EXERCISE DIRECTIONS
Write the material out again, line by line, exactly as it is.

╭─ SOURCE MATERIAL

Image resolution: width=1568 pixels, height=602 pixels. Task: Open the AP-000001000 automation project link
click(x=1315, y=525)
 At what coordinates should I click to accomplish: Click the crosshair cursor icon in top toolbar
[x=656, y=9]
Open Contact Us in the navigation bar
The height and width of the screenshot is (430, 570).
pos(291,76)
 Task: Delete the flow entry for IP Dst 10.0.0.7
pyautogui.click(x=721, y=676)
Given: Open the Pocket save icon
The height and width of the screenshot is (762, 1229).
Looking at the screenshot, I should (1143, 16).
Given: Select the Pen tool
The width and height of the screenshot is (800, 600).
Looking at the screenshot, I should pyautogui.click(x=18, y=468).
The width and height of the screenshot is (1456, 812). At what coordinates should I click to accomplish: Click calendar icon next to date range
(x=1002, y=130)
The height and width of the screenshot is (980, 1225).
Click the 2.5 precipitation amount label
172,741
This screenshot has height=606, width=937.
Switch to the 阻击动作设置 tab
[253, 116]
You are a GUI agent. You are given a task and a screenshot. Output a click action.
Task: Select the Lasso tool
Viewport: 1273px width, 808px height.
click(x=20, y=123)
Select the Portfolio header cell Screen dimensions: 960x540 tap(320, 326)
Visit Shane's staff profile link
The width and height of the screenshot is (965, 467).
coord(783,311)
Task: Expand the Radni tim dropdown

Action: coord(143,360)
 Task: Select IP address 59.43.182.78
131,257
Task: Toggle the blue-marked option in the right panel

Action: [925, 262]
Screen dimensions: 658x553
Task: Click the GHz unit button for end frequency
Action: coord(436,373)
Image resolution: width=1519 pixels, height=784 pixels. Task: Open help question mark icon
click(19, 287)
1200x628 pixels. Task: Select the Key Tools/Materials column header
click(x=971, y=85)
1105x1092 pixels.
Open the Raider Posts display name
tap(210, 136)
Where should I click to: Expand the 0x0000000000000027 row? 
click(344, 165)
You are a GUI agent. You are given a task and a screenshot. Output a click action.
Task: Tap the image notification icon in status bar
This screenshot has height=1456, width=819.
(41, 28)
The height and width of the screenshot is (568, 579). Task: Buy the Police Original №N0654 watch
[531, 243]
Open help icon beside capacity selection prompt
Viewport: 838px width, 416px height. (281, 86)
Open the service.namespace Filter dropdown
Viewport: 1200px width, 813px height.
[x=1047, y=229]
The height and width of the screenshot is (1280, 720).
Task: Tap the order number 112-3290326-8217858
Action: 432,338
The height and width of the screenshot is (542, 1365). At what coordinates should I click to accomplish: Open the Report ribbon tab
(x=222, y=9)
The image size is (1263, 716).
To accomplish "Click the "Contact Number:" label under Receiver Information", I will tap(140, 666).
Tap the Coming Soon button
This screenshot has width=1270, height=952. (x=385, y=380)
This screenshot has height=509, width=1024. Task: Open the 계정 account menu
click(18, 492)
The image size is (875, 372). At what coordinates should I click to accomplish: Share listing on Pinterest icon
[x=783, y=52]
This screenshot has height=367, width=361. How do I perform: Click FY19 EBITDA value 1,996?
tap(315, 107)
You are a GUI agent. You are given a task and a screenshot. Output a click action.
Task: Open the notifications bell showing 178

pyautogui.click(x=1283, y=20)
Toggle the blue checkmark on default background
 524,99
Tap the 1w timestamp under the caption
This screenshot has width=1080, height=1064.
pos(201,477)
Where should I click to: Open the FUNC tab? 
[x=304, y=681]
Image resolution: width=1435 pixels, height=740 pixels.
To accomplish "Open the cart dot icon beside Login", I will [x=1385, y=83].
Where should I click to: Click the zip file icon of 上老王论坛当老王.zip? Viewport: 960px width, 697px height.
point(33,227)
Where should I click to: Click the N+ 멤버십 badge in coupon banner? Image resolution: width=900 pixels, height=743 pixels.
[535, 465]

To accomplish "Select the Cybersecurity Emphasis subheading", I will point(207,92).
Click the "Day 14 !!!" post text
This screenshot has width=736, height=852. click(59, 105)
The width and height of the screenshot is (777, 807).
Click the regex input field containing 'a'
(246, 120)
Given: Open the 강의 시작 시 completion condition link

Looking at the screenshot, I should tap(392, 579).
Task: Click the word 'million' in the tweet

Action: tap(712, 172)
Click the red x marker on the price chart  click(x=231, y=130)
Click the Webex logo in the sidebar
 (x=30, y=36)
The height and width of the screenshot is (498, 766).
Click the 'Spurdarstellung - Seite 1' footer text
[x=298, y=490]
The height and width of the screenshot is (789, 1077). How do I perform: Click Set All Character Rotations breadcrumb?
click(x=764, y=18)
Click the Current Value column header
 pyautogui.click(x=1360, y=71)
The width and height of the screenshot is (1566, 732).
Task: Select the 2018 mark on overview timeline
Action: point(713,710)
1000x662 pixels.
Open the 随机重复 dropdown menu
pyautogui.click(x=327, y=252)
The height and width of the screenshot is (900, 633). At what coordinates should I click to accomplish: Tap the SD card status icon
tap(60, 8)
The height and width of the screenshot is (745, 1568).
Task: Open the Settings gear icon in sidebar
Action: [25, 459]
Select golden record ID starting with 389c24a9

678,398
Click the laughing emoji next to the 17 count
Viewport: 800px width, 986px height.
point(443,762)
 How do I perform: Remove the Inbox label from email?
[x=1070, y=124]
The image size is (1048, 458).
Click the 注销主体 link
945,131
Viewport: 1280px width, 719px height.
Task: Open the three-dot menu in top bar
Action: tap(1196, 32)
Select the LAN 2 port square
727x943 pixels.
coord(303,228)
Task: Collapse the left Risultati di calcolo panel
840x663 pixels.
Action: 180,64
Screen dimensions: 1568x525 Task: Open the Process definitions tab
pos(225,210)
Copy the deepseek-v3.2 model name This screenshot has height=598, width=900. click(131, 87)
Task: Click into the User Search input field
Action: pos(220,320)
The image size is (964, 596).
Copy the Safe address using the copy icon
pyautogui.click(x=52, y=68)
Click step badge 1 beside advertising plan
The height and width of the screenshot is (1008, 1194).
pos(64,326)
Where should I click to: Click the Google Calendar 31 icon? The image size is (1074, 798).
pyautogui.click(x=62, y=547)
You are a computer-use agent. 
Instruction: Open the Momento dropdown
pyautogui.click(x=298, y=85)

╰─

RESULT
Image resolution: width=1568 pixels, height=602 pixels. Task: Open the AP-000001000 automation project link
click(x=1315, y=525)
 At what coordinates should I click to accomplish: Click the crosshair cursor icon in top toolbar
[x=656, y=9]
Open Contact Us in the navigation bar
The height and width of the screenshot is (430, 570).
pos(291,76)
 Task: Delete the flow entry for IP Dst 10.0.0.7
pyautogui.click(x=721, y=676)
Given: Open the Pocket save icon
The height and width of the screenshot is (762, 1229).
Looking at the screenshot, I should (1143, 16).
Given: Select the Pen tool
The width and height of the screenshot is (800, 600).
Looking at the screenshot, I should pyautogui.click(x=18, y=468).
The width and height of the screenshot is (1456, 812). At what coordinates should I click to accomplish: Click calendar icon next to date range
(x=1002, y=130)
The height and width of the screenshot is (980, 1225).
Click the 2.5 precipitation amount label
172,741
This screenshot has height=606, width=937.
Switch to the 阻击动作设置 tab
[253, 116]
You are a GUI agent. You are given a task and a screenshot. Output a click action.
Task: Select the Lasso tool
Viewport: 1273px width, 808px height.
click(x=20, y=123)
Select the Portfolio header cell Screen dimensions: 960x540 tap(320, 326)
Visit Shane's staff profile link
The width and height of the screenshot is (965, 467).
coord(783,311)
Task: Expand the Radni tim dropdown

Action: coord(143,360)
 Task: Select IP address 59.43.182.78
131,257
Task: Toggle the blue-marked option in the right panel

Action: [925, 262]
Screen dimensions: 658x553
Task: Click the GHz unit button for end frequency
Action: coord(436,373)
Image resolution: width=1519 pixels, height=784 pixels. Task: Open help question mark icon
click(19, 287)
1200x628 pixels. Task: Select the Key Tools/Materials column header
click(x=971, y=85)
1105x1092 pixels.
Open the Raider Posts display name
tap(210, 136)
Where should I click to: Expand the 0x0000000000000027 row? 
click(344, 165)
You are a GUI agent. You are given a task and a screenshot. Output a click action.
Task: Tap the image notification icon in status bar
This screenshot has height=1456, width=819.
(41, 28)
The height and width of the screenshot is (568, 579). Task: Buy the Police Original №N0654 watch
[531, 243]
Open help icon beside capacity selection prompt
Viewport: 838px width, 416px height. (281, 86)
Open the service.namespace Filter dropdown
Viewport: 1200px width, 813px height.
[x=1047, y=229]
The height and width of the screenshot is (1280, 720).
Task: Tap the order number 112-3290326-8217858
Action: 432,338
The height and width of the screenshot is (542, 1365). At what coordinates should I click to accomplish: Open the Report ribbon tab
(x=222, y=9)
The image size is (1263, 716).
To accomplish "Click the "Contact Number:" label under Receiver Information", I will tap(140, 666).
Tap the Coming Soon button
This screenshot has width=1270, height=952. (x=385, y=380)
This screenshot has height=509, width=1024. Task: Open the 계정 account menu
click(18, 492)
The image size is (875, 372). At what coordinates should I click to accomplish: Share listing on Pinterest icon
[x=783, y=52]
This screenshot has height=367, width=361. How do I perform: Click FY19 EBITDA value 1,996?
tap(315, 107)
You are a GUI agent. You are given a task and a screenshot. Output a click action.
Task: Open the notifications bell showing 178

pyautogui.click(x=1283, y=20)
Toggle the blue checkmark on default background
 524,99
Tap the 1w timestamp under the caption
This screenshot has width=1080, height=1064.
pos(201,477)
Where should I click to: Open the FUNC tab? 
[x=304, y=681]
Image resolution: width=1435 pixels, height=740 pixels.
To accomplish "Open the cart dot icon beside Login", I will [x=1385, y=83].
Where should I click to: Click the zip file icon of 上老王论坛当老王.zip? Viewport: 960px width, 697px height.
point(33,227)
Where should I click to: Click the N+ 멤버십 badge in coupon banner? Image resolution: width=900 pixels, height=743 pixels.
[535, 465]

To accomplish "Select the Cybersecurity Emphasis subheading", I will point(207,92).
Click the "Day 14 !!!" post text
This screenshot has width=736, height=852. click(59, 105)
The width and height of the screenshot is (777, 807).
Click the regex input field containing 'a'
(246, 120)
Given: Open the 강의 시작 시 completion condition link

Looking at the screenshot, I should tap(392, 579).
Task: Click the word 'million' in the tweet

Action: tap(712, 172)
Click the red x marker on the price chart  click(x=231, y=130)
Click the Webex logo in the sidebar
 (x=30, y=36)
The height and width of the screenshot is (498, 766).
Click the 'Spurdarstellung - Seite 1' footer text
[x=298, y=490]
The height and width of the screenshot is (789, 1077). How do I perform: Click Set All Character Rotations breadcrumb?
click(x=764, y=18)
Click the Current Value column header
 pyautogui.click(x=1360, y=71)
The width and height of the screenshot is (1566, 732).
Task: Select the 2018 mark on overview timeline
Action: point(713,710)
1000x662 pixels.
Open the 随机重复 dropdown menu
pyautogui.click(x=327, y=252)
The height and width of the screenshot is (900, 633). At what coordinates should I click to accomplish: Tap the SD card status icon
tap(60, 8)
The height and width of the screenshot is (745, 1568).
Task: Open the Settings gear icon in sidebar
Action: [25, 459]
Select golden record ID starting with 389c24a9

678,398
Click the laughing emoji next to the 17 count
Viewport: 800px width, 986px height.
point(443,762)
 How do I perform: Remove the Inbox label from email?
[x=1070, y=124]
The image size is (1048, 458).
Click the 注销主体 link
945,131
Viewport: 1280px width, 719px height.
Task: Open the three-dot menu in top bar
Action: tap(1196, 32)
Select the LAN 2 port square
727x943 pixels.
coord(303,228)
Task: Collapse the left Risultati di calcolo panel
840x663 pixels.
Action: 180,64
Screen dimensions: 1568x525 Task: Open the Process definitions tab
pos(225,210)
Copy the deepseek-v3.2 model name This screenshot has height=598, width=900. click(131, 87)
Task: Click into the User Search input field
Action: pos(220,320)
The image size is (964, 596).
Copy the Safe address using the copy icon
pyautogui.click(x=52, y=68)
Click step badge 1 beside advertising plan
The height and width of the screenshot is (1008, 1194).
pos(64,326)
Where should I click to: Click the Google Calendar 31 icon? The image size is (1074, 798).
pyautogui.click(x=62, y=547)
You are a computer-use agent. 
Instruction: Open the Momento dropdown
pyautogui.click(x=298, y=85)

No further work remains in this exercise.